Béatrix accompagne ensuite Dante dans le neuvième ciel, où l’Essence divine est encore dérobée à sa vue par les neuf hiérarchies angéliques. La céleste beauté dont resplendit Béatrix arrivée à cette région suprême, est décrite par Dante avec une ardeur qui montre assez à quel point son premier amour s’était profondément enraciné dans son âme. Ébloui par les magnificences qui l’entourent, le Poëte baigne ses paupières dans l’onde lumineuse d’un fleuve qui prend sa source au pied du trône de Dieu. Doué par là d’une force nouvelle, car « Une lumière est là-haut qui rend visible le Créateur à cette créature qui dans sa vue seule trouve sa paix, » il peut enfin contempler en face les gloires de l’Empyrée. Sur des millions de trônes, rangés en cercles infinis, sont assis les esprits bienheureux. Béatrix lui montre un trône vacant, lequel est préparé pour l’empereur Henri VII[4].

Puis elle le quitte pour aller prendre place sur un des trônes, et de là, du haut de sa gloire impérissable, elle laisse tomber sur lui un doux et bienveillant sourire. C’est le dernier qu’elle accorde à ce qui est terrestre. Et désormais son regard se fixe vers la source de l’éternelle clarté.

Saint Bernard montre alors au Poëte la Vierge Marie sur son trône, et les âmes des Bienheureux dont le nom est mentionné dans l’un ou l’autre des deux Testaments. Enfin, il est permis au Poëte de jeter un regard sur le plus grand des mystères, l’union hypostatique de la nature humaine et de l’être divin confondus en la personne du Christ. Il se trouve ainsi parvenu aux dernières limites du savoir que peut ambitionner l’intelligence humaine.

« Mais point n’auraient à cela suffi mes propres ailes, si mon esprit n’eût été frappé d’un éclair par lequel s’accomplit son désir. »

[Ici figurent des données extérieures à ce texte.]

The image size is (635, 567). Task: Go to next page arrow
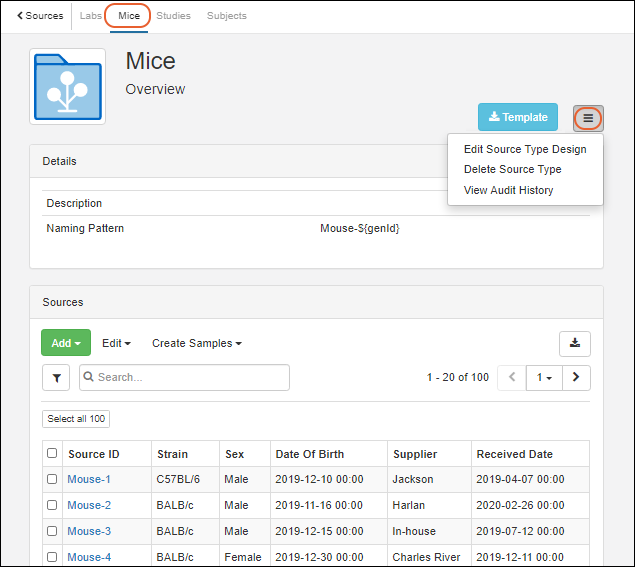576,378
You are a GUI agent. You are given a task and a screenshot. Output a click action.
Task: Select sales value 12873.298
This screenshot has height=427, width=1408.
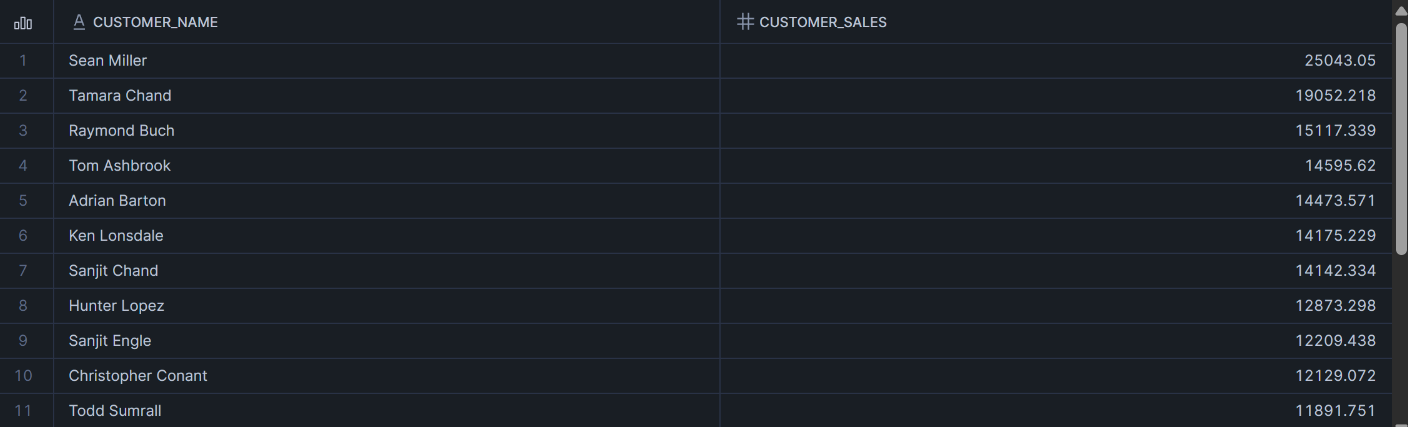click(x=1335, y=306)

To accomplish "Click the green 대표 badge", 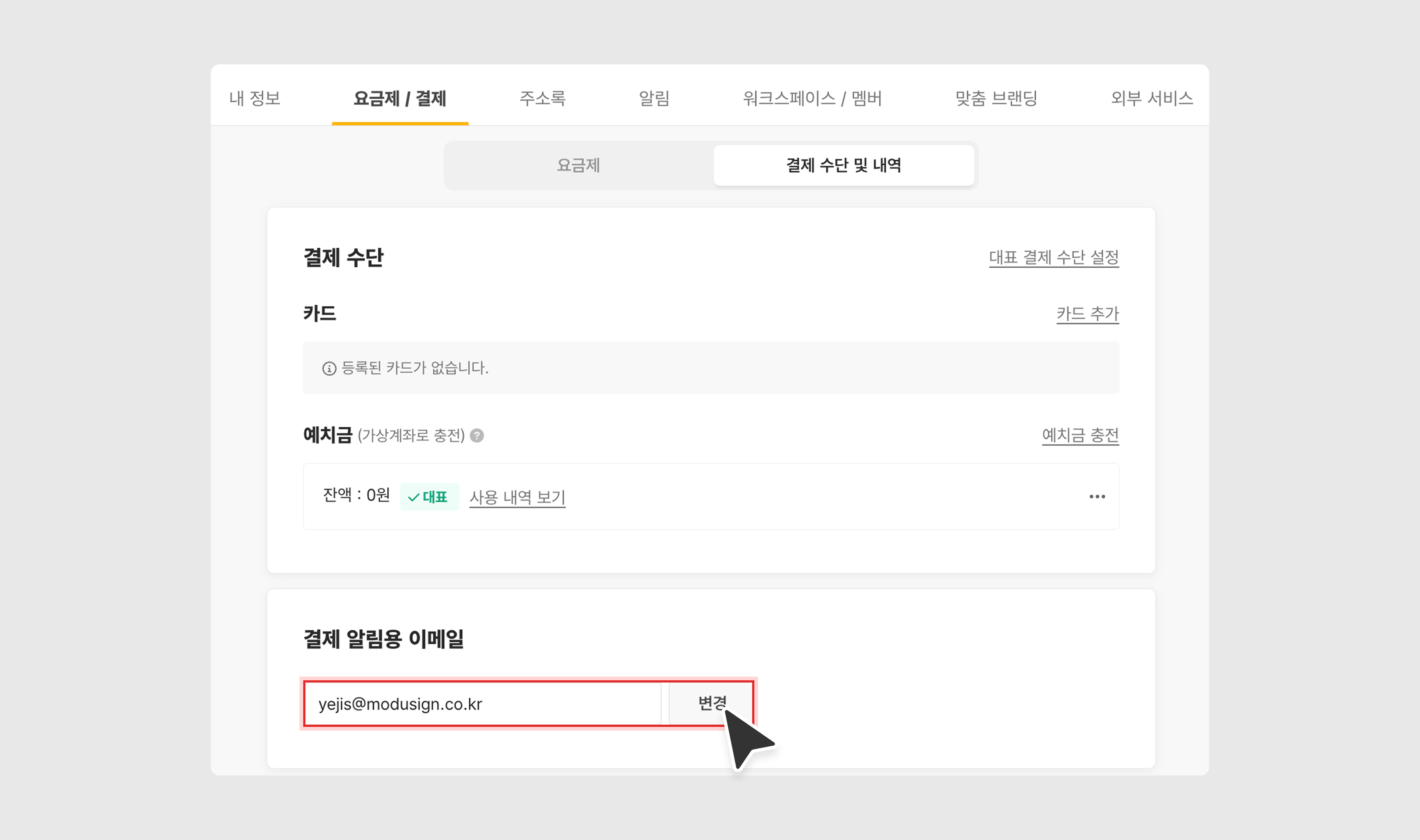I will 429,497.
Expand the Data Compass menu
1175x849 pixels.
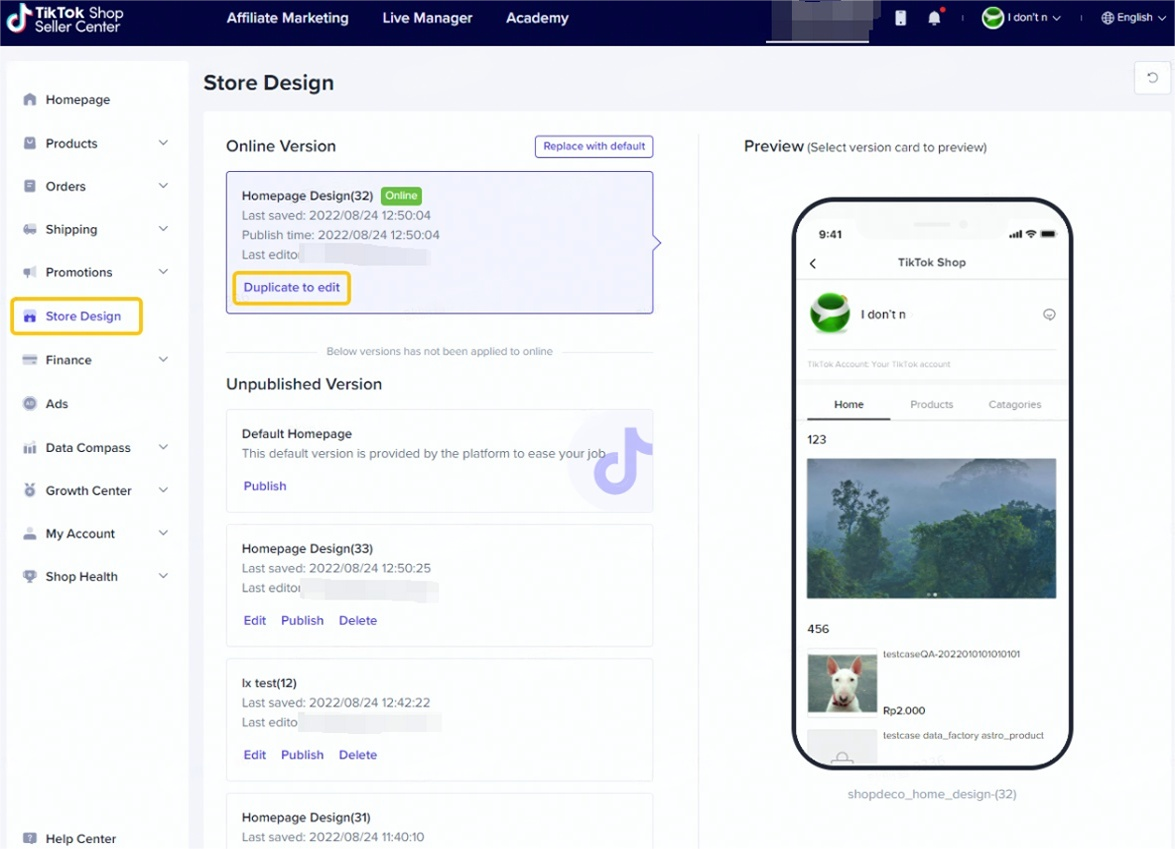point(163,448)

  1. Le dénombrement de M. Simpson n’est pas tout à fait celui que d’autres commentateurs ont donné, et que voici : la Lune, Mercure, Vénus, le Soleil, Mars, Jupiter, Saturne, la Sphère des étoiles fixes, le Premier Mobile, l’Empyrée.
  2. Poscia rivolsi gli occhi agli occhi belli.
  3. Pareami, che ’l suo viso ardesse tutto
    E gli occhi avea di letizia si pieni,
    Che passar mi convien senza costrutto.

    _________(Paradiso, cant. XXIII, terz.22.)

  4. Dante compare l’Empyrée à une rose éternelle, du blanc le plus pur, dont les feuilles se disposent en cercle autour de ses pétales.